■ Recorded information ■
○ ○ ○ ○ ○ ○ ○
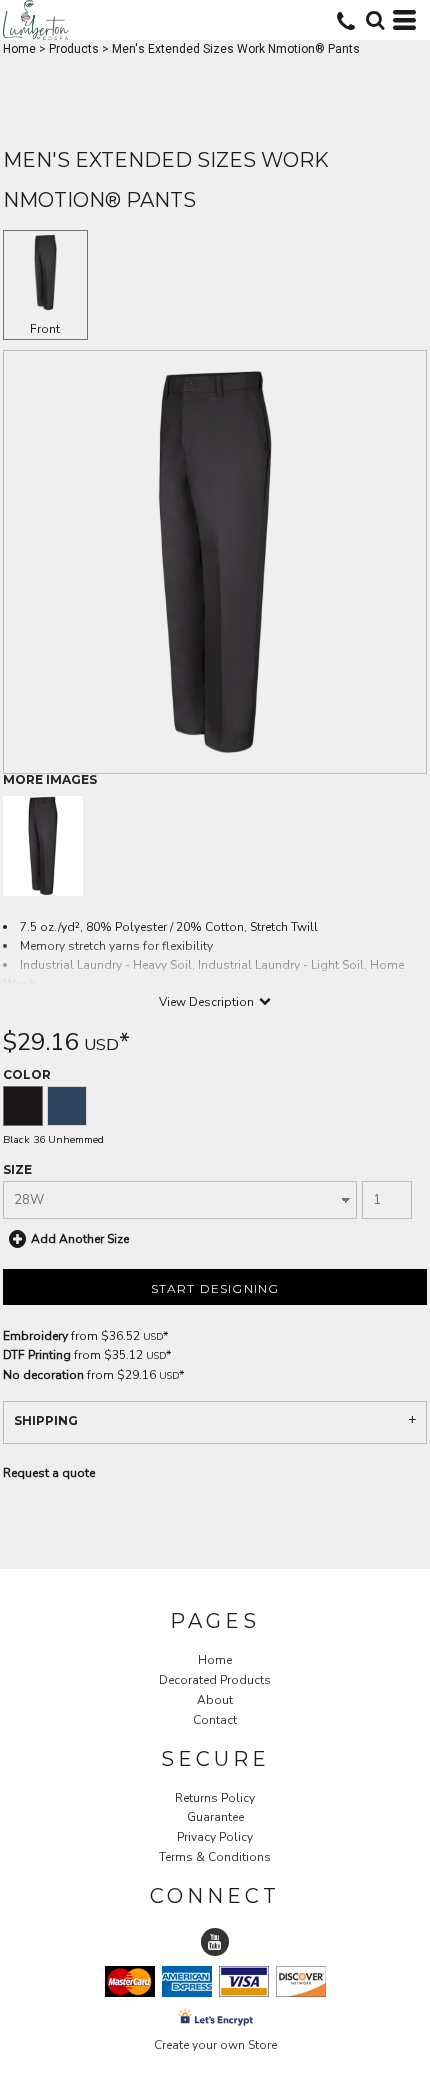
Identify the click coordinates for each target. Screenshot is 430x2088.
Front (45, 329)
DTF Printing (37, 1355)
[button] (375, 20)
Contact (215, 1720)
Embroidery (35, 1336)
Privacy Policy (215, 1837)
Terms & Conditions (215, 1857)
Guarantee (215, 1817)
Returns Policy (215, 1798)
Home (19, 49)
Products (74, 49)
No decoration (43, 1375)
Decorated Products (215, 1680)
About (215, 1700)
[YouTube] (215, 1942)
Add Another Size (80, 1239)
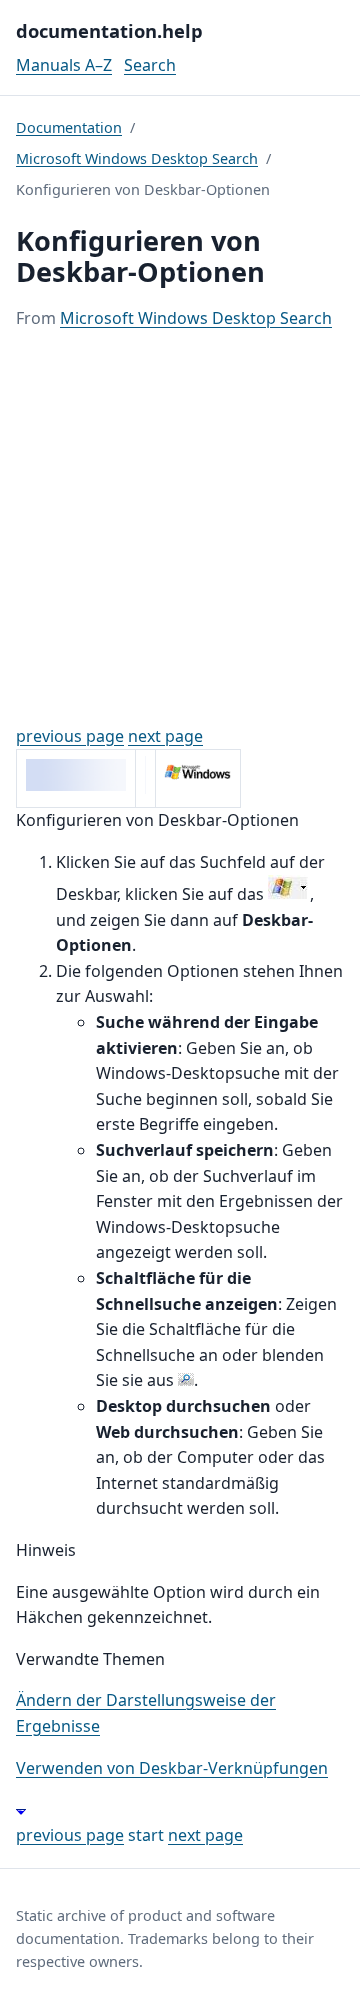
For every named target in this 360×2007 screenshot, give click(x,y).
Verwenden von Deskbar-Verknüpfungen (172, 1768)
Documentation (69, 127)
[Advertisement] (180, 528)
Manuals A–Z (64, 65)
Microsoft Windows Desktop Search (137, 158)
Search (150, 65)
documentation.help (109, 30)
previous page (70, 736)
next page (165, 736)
○ ○ ○ ○ ○ ○ ○
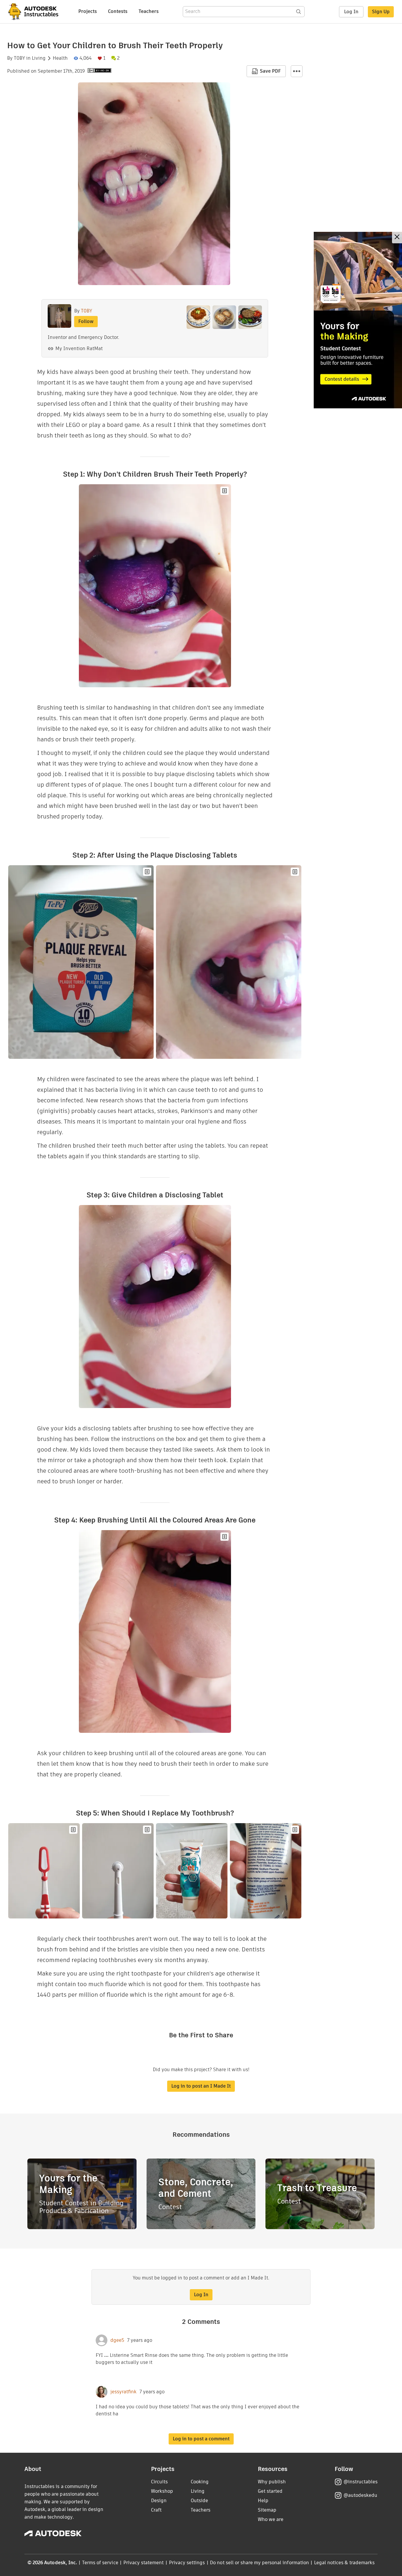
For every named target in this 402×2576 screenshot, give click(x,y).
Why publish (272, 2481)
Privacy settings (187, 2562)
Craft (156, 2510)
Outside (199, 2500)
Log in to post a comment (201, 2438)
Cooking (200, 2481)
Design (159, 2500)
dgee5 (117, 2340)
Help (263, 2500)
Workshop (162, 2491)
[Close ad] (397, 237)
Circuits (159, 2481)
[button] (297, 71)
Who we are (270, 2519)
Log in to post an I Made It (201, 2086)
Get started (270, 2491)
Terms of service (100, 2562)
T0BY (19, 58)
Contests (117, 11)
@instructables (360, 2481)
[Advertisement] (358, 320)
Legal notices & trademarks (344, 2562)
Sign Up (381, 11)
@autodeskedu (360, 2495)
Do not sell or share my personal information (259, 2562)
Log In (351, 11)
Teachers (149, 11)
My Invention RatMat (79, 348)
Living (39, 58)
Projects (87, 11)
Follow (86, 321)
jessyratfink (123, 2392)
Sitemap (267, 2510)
○ ○ ○ ○ ○ ○ ○
■ Exercise ■
Above are some records. Reproduce the lines from the one with "Home (19, 49)" down to the one with "next page (165, 736)", keeping both, and leave every picture out.

■ Exercise result ■
Home (19, 49)
Products (74, 49)
No decoration (43, 1375)
Decorated Products (215, 1680)
About (215, 1700)
[YouTube] (215, 1942)
Add Another Size (80, 1239)
For every named target in this 360×2007 screenshot, give click(x,y).
Verwenden von Deskbar-Verknüpfungen (172, 1768)
Documentation (69, 127)
[Advertisement] (180, 528)
Manuals A–Z (64, 65)
Microsoft Windows Desktop Search (137, 158)
Search (150, 65)
documentation.help (109, 30)
previous page (70, 736)
next page (165, 736)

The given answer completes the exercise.